Chapitre 35

A peine sortie dans le couloir que je me fais happer par Erya. Adriel, un pas derrière, ne prend même pas soin de cacher son sourire amusé en me voyant si naturellement entrainée par la joie et l'impatience de ma nouvelle amie.

Rapidement nous voilà arrivés derrière la lourde porte de la salle principale où j'avais laissé un peu plus tôt ma grand-mère. Même dans ma tête, prononcer ces doux mots me fait plaisir. J'ai une famille ! Une grand-mère, un grand père et même un père qui m'a cherché pendant plus de deux décennies. J'ai encore du mal à me faire à cette situation inespérée. L'anxiété à l'idée d'avoir tous les yeux de l'Enfer sur moi est presque éclipsée par la joie de partager cet instant avec toutes ces personnes chères à mon cœur. Je dis bien presque. Car depuis que nous avons atteint le bout du couloir je sens un bourdonnement d'énergie qui fait résonner mon cœur, comme une sorte de picotement à mi-chemin entre un frisson de peur et l'exaltation du désir. J'entends le murmure des convives, je sens leurs cœurs impatients battre à l'unisson dans ma poitrine et leur pouvoir crépiter sur ma peau.

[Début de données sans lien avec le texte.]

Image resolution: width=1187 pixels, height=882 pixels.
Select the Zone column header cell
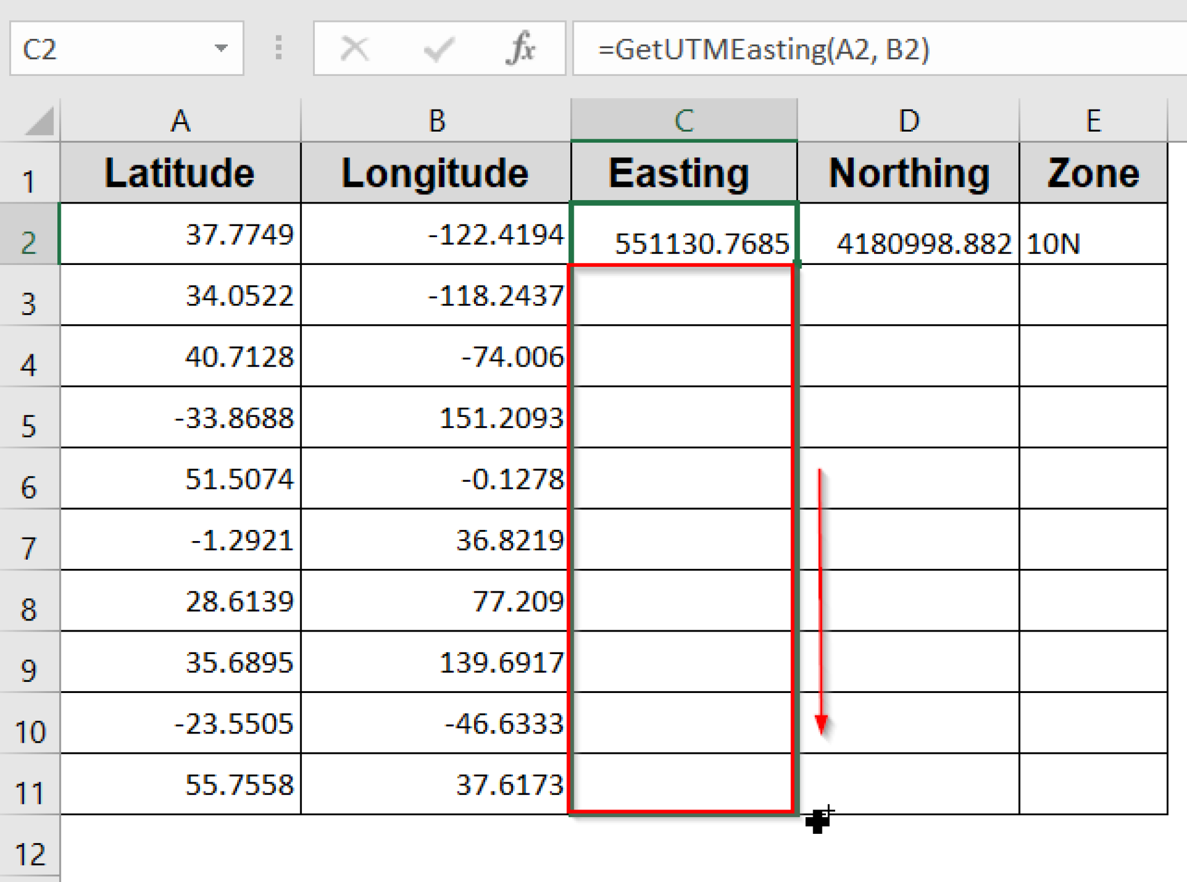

Quand Adriel me saisit la main, la peur disparait complétement et le désir prend le dessus. Je tourne la tête vers lui pour le remercier d'un signe de tête et me perds dans ses deux lagons. Avec cet échange de regard et ce contacte peau à peau, notre lien me semble plus fort que jamais. Je sens une chaleur se déplacer lentement de mes joues à mon cœur, puis la chaleur se met à irradier et atteindre des zones de mon corps qui n'ont jamais été atteintes jusqu'à maintenant. Je ne peux m'empêcher de laisser un gémissement atteindre mes lèvres quand Adriel lâche brusquement ma main. Comme un vase qui se brise ou un barrage qui se rompt, cette chaleur intrusive se déverse hors de moi me laissant une sensation de vide et de frustration.

- Désolé, je me suis laissé emporter, souffle mon ange en se raclant la gorge de gêne. J'ai promis de me comporter en gentleman et pourtant au premier contact charnel, je suis incapable de retenir mes pulsions.

- Il n'y a aucun mal quand cette pulsion est partagée, répondis-je avec un sourire espiègle avant de reprendre sa main sans hésiter.

Heureusement, mon bel homme est bien trop stupéfait pour me prêter attention, sinon il aurait vu à quel point mes joues étaient rouges d'embarras et même si j'avais du mal à y croire, de désir. Je n'ai même pas le temps de me remettre de mes émotions, que la grande porte s'ouvre seule comme par magie et que toute l'assistance se tourne silencieusement vers nous.

Après quelques secondes de lourd silence, je n'ose toujours pas relever les yeux pour faire face à l'assistance. Sans cette main chaude et rassurante accrochée fermement à la mienne, je crois que je serais reparti aussi sec vers ma chambre. Mais je ne suis pas seule. Je suis avec mon Ange, mon âme-sœur, l'homme le plus merveilleux sur Terrre ou devrais-je dire du Ciel. Je ne serais plus jamais seule. Forte de cette conviction, je redresse alors la tête et pose mes yeux sur toutes ces âmes qui brulent d'impatience de me rencontrer. Ces gens souriants prêt à m'accueillir comme l'enfant prodige enfin rentrée à la maison après une longue absence.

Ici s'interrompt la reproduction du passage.